Last month, a Frida Kahlo painting sold for a record-breaking $8 million at a New York City auction, but only weeks later, a painting by Kahlo’s partner Diego Rivera broke that record by nearly double the amount, as it sold privately for $15.7 million. The new price tag has set a new world record price for any Latin American work of art.
The piece, titled “Dance in Tehuantepec,” was acquired by Argentinian collector and founder president of the Museum of Latin American Art of Buenos Aires (MALBA), Eduardo Costantini, who had been trying to buy it for over 20 years. “I always wondered who had bought the painting and where it was,” he told the Associated Press.
The painting, created in 1928, is Rivera’s most important work in private hands, outside of his native Mexico, according to August Uribe, deputy chairman of the Americas at Phillips. It is also Rivera’s biggest canvas measuring 79” x 69.5.” “[The painting] shows Rivera's efforts to establish a national identity by breaking from European modernism and embracing Mexicanism,” Uribe explained.
It first appeared in 1930 at the Metropolitan Museum of Art in New York and a year later, it became part of a Diego Rivera retrospective at the Museum of Modern Art (MOMA).
Costantini had allegedly attempted to buy the painting at a Christie’s auction in 1995 but was unsuccessful.
He plans to exhibit the piece at the Philadelphia Museum of Art during the fall, then at the ARCO Madrid next February and then take it back to Argentina in March.
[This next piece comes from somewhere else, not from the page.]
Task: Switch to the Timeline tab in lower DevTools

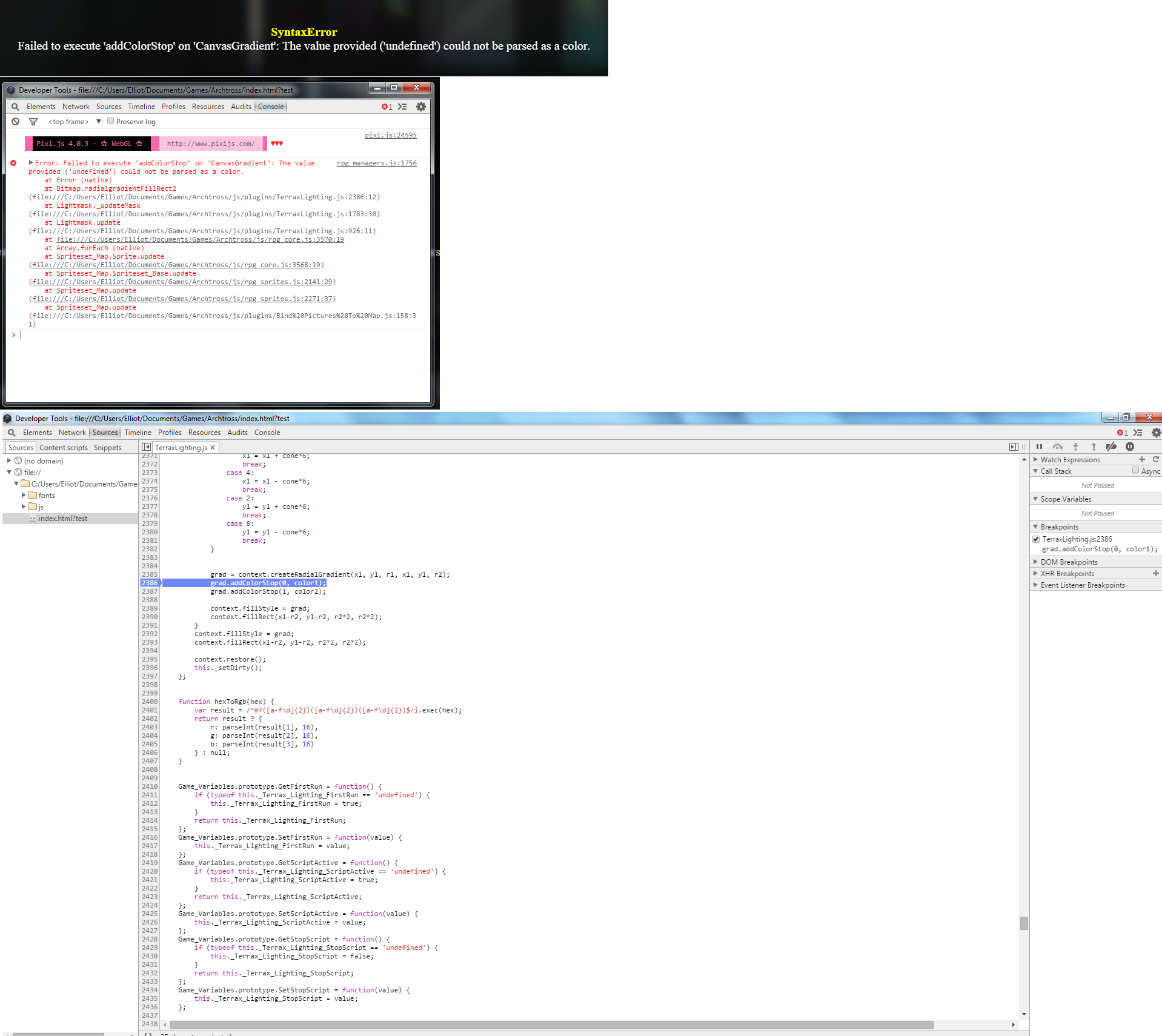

While this sale set a new record for Latin American work all over the world, Kahlo could still hold a record for Latin American artist at an auction sale, as Rivera’s was sold privately. At the time, Brooke Lampley, head of Impressionist & Modern Art at Christie's New York, expressed her excitement on the significant sale. “We are particularly proud of the result achieved for Frida Kahlo's ‘Dos desnudos en el bosque,’ which set the world auction record for the artist and became the highest price for any work by a Latin American artist.”